*** PROVIDED MATERIAL ***
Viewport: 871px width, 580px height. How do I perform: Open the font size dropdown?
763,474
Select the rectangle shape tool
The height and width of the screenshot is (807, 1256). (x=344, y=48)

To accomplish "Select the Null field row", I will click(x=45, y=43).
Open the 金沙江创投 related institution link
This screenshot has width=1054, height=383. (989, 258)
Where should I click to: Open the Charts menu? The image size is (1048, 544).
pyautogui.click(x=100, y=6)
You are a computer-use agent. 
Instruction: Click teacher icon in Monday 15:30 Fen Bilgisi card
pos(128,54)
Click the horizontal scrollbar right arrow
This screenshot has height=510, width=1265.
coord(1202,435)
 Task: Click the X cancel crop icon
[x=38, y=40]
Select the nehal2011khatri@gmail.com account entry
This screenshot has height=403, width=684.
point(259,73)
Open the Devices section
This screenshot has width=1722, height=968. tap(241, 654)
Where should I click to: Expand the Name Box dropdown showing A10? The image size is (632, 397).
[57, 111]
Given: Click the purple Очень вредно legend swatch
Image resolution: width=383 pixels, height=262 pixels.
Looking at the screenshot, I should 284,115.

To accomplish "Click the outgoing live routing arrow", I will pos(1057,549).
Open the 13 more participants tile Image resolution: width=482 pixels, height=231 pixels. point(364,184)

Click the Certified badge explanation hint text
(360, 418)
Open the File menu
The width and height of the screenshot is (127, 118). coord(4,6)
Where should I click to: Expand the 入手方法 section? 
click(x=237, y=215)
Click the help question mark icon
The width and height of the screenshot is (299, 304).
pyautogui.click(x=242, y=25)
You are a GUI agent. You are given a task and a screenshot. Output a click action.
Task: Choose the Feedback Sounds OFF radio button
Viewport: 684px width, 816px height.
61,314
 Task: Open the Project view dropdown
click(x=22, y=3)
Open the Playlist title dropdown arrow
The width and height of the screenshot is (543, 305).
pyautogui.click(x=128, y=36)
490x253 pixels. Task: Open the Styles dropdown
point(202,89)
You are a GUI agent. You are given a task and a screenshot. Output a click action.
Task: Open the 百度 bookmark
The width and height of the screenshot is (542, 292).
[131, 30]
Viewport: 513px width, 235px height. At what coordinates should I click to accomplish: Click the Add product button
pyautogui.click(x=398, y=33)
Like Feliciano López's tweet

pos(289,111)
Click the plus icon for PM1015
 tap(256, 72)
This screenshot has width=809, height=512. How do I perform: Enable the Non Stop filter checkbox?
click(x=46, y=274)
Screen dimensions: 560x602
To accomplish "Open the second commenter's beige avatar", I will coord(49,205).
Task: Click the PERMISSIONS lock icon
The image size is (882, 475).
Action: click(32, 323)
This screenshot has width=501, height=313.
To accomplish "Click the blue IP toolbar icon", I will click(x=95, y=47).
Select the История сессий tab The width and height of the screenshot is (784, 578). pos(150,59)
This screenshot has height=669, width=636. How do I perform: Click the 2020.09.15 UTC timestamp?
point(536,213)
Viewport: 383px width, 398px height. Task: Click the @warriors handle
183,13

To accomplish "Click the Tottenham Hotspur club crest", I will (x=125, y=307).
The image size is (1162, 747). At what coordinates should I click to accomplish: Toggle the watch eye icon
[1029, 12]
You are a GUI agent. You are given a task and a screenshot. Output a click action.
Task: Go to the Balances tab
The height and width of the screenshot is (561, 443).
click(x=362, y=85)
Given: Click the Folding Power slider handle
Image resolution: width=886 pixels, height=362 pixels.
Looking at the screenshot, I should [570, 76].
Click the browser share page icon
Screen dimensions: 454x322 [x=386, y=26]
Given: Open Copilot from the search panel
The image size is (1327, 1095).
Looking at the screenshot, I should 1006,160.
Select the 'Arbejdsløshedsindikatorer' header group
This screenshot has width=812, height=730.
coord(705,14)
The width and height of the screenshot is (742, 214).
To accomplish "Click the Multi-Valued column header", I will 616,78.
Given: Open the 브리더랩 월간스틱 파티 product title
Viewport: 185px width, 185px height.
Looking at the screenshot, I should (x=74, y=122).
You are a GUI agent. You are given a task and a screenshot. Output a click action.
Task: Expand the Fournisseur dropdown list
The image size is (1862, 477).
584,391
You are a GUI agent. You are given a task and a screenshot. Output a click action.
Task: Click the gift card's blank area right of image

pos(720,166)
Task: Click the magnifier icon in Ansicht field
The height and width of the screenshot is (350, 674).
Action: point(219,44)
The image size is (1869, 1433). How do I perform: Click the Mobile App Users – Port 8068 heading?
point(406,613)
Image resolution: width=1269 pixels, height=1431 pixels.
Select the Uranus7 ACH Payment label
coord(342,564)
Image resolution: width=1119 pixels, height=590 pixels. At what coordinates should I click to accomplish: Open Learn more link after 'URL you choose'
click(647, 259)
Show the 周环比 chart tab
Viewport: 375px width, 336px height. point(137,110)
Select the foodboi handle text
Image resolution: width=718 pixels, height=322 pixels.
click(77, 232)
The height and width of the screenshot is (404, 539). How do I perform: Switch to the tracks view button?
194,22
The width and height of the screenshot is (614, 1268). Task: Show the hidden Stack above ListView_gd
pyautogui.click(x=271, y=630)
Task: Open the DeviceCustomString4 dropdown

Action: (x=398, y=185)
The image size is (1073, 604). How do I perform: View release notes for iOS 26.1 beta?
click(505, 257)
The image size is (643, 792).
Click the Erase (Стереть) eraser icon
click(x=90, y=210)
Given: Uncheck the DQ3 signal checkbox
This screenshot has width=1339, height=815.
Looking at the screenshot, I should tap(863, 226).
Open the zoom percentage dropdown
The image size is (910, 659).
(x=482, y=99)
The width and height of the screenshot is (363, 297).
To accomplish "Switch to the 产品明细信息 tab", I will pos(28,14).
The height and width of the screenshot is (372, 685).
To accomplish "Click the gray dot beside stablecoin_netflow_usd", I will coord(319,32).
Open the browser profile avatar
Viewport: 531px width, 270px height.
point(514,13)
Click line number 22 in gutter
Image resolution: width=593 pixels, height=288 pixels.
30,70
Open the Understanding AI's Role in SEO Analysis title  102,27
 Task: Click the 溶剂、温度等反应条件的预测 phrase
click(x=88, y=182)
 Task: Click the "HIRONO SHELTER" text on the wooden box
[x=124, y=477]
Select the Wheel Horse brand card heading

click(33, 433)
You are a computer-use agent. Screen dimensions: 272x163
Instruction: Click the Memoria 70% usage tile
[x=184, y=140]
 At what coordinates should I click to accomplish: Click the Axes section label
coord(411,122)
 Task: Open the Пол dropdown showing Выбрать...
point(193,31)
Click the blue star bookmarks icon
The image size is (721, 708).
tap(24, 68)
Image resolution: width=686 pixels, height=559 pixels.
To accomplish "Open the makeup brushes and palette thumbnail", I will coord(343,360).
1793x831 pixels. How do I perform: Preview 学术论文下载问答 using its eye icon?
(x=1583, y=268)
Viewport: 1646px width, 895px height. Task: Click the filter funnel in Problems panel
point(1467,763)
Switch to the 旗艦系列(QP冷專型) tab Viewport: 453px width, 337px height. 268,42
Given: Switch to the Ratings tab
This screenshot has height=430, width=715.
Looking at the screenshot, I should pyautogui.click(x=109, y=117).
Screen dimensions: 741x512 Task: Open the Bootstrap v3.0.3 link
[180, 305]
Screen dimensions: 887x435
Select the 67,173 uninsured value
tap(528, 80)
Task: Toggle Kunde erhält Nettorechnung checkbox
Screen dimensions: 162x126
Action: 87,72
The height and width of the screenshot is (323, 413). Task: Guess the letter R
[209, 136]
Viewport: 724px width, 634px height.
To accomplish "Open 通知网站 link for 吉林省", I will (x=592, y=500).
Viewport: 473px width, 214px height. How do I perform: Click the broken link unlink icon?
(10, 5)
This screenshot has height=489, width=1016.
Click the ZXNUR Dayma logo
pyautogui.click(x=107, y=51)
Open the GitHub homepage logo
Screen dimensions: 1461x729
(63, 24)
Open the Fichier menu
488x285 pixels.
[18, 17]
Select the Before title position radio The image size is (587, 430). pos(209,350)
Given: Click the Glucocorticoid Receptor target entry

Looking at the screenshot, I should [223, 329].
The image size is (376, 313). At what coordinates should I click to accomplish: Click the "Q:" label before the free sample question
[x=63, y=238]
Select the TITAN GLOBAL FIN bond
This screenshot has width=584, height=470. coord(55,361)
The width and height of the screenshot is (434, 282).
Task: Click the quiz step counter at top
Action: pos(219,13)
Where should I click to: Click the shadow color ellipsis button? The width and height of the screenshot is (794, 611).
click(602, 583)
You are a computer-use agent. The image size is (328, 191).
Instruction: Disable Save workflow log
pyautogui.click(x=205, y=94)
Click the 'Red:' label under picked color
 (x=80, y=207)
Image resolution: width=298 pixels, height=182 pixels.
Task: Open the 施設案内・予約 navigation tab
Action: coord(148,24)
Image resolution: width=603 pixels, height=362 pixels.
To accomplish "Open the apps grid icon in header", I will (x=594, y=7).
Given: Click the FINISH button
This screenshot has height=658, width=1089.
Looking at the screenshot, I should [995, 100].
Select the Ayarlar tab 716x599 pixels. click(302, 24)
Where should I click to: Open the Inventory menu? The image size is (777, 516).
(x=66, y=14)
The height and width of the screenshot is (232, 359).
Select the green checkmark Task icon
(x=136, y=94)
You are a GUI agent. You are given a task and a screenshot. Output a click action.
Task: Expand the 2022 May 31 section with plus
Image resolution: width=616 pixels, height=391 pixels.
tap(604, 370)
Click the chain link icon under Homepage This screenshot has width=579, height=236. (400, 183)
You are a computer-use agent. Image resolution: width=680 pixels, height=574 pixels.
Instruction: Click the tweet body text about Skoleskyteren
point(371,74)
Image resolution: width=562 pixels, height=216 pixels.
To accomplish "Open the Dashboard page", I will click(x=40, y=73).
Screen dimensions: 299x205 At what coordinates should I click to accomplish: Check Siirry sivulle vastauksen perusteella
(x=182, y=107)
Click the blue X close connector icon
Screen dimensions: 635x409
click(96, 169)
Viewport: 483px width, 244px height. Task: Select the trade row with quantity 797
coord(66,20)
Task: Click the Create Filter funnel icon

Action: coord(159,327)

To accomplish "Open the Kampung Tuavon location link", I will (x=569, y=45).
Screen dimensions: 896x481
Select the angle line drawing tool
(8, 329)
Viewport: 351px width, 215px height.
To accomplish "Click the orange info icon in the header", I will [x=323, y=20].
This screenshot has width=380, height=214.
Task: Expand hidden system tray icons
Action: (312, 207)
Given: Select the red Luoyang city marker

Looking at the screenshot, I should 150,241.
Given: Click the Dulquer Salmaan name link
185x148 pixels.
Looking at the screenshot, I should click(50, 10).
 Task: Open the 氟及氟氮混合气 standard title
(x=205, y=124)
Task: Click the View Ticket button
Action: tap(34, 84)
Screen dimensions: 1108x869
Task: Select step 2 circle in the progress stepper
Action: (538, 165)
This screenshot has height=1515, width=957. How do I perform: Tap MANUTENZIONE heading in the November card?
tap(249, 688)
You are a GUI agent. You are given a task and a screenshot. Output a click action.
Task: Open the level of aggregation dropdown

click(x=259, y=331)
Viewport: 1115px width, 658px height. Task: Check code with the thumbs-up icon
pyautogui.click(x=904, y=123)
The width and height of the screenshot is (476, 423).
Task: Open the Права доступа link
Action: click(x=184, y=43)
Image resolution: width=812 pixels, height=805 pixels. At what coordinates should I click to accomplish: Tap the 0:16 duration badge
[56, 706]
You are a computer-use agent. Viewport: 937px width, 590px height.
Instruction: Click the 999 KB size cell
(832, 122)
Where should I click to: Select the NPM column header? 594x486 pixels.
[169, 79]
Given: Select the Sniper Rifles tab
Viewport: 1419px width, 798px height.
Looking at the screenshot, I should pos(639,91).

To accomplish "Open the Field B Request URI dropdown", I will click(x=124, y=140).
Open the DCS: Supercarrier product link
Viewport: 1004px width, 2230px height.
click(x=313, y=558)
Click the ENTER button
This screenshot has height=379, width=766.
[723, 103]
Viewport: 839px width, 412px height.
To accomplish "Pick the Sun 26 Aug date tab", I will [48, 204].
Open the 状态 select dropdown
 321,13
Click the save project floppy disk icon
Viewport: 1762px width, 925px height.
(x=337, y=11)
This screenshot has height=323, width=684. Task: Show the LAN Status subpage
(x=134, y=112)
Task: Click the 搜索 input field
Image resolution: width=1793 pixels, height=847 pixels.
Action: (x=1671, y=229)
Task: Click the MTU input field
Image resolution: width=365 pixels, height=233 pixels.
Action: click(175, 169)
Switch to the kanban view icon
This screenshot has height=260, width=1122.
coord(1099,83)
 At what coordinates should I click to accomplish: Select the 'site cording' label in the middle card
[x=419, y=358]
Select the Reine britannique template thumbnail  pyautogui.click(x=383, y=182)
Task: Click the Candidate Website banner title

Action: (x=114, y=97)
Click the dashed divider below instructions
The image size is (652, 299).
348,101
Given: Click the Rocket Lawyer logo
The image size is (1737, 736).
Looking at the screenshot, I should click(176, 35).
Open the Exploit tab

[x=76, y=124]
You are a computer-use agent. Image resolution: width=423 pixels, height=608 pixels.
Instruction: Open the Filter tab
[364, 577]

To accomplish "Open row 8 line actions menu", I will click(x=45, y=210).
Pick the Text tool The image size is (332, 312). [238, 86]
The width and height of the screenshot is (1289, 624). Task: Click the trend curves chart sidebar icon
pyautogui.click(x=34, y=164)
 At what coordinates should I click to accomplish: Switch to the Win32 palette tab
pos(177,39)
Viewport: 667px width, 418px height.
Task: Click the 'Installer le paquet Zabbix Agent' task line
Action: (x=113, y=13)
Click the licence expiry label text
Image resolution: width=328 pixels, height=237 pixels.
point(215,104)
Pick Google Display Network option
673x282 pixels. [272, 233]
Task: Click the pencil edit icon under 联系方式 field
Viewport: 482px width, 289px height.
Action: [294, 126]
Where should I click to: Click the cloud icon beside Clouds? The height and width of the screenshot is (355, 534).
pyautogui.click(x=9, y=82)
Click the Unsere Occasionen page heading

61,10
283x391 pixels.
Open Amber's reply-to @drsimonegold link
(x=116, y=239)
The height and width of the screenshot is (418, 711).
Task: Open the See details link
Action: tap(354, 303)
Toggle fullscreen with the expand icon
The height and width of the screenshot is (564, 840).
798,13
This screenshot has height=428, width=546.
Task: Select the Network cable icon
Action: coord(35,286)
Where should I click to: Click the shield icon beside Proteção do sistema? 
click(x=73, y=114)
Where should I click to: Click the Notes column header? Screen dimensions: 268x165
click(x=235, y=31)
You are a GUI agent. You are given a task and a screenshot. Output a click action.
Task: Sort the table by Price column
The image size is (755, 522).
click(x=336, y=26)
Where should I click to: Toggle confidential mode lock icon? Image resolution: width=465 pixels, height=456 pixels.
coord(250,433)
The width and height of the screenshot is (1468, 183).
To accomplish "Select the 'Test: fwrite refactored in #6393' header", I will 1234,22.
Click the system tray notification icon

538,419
*** End of PROVIDED MATERIAL ***
WORK REQUIRED ::
In the records above, count the lines that contain the word "thumbnail" and state only that count.

ANSWER FOR THE TASK ::
2